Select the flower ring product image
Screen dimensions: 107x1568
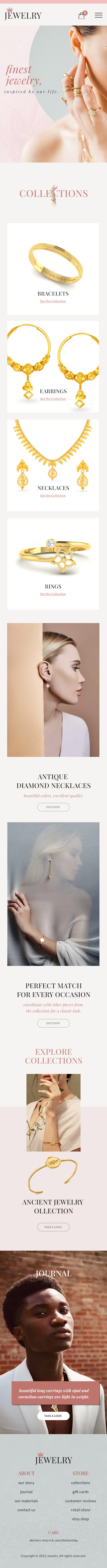click(53, 556)

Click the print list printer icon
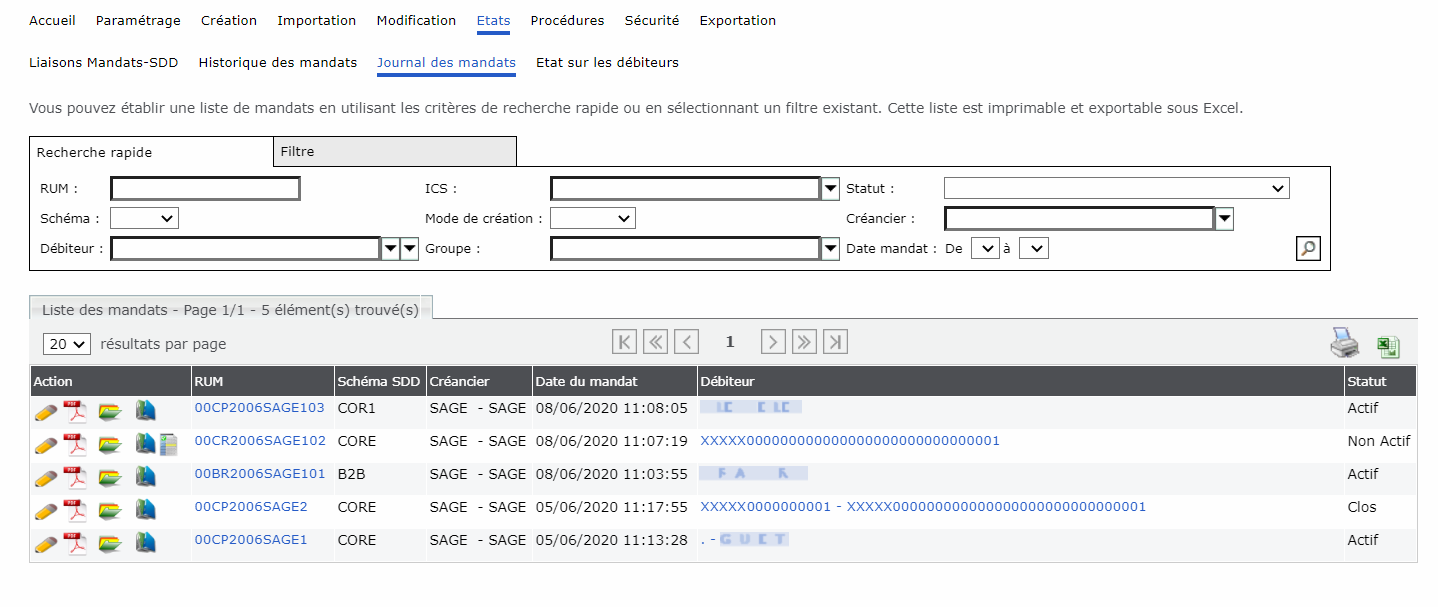point(1344,343)
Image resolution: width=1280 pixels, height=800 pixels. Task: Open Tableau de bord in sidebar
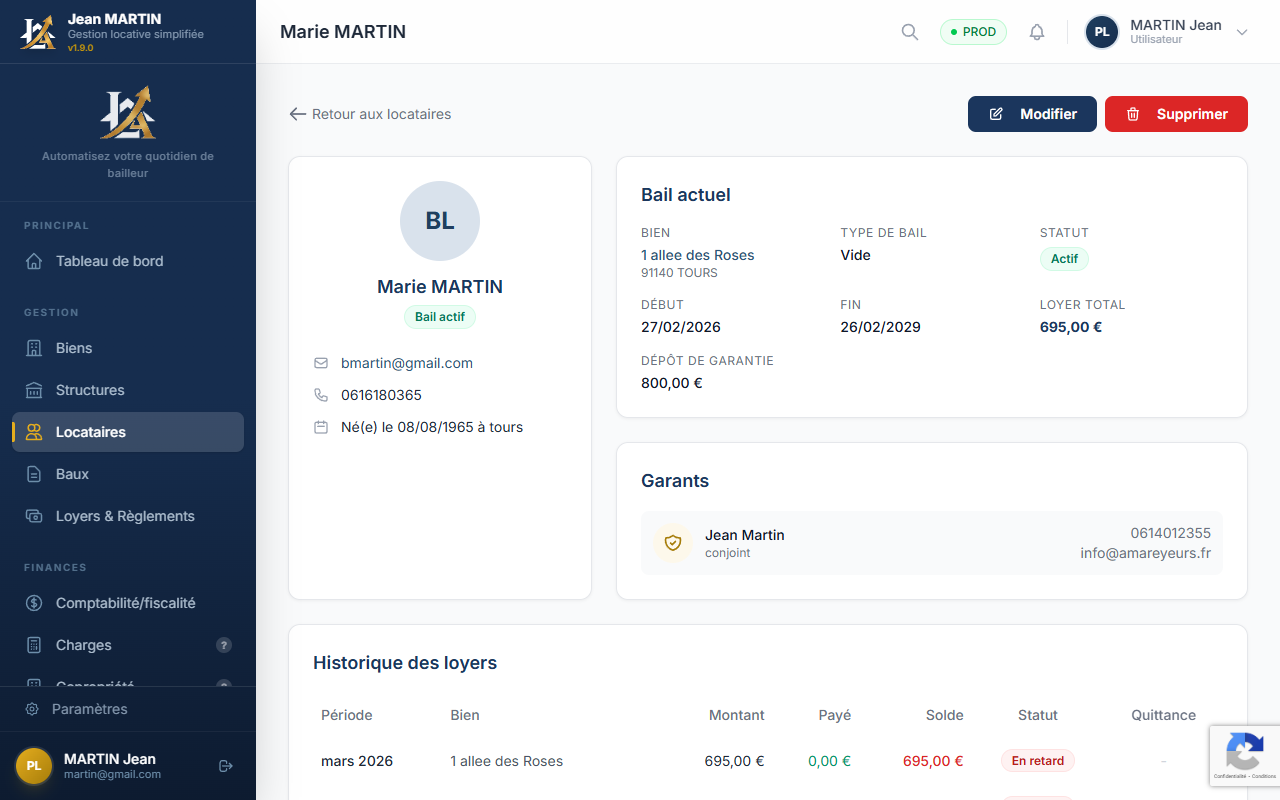pos(109,261)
^^^^
**DIRECTIONS:** Count the lines in the entries above that contain the word "Select". Reply with the number only.

**THE OUTPUT:** 1